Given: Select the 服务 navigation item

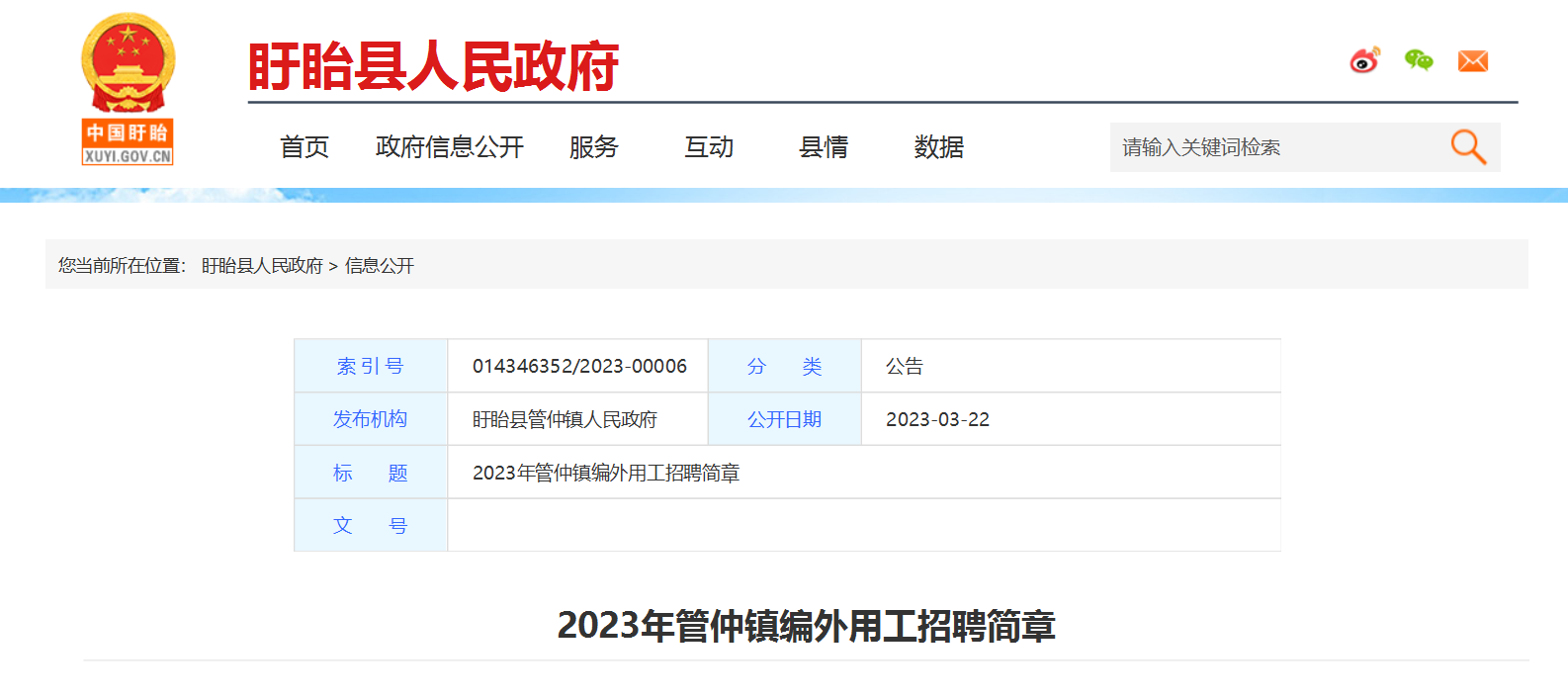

--

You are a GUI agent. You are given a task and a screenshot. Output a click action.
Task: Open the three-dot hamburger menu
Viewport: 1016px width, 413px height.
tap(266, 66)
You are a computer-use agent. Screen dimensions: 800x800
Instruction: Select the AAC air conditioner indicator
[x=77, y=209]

■ Exercise objective
If a line in the entries contains "agent", copy it.

■ Answer for this exercise
You are a GUI agent. You are given a task and a screenshot. Output a click action.
You are a computer-use agent. Screen dimensions: 800x800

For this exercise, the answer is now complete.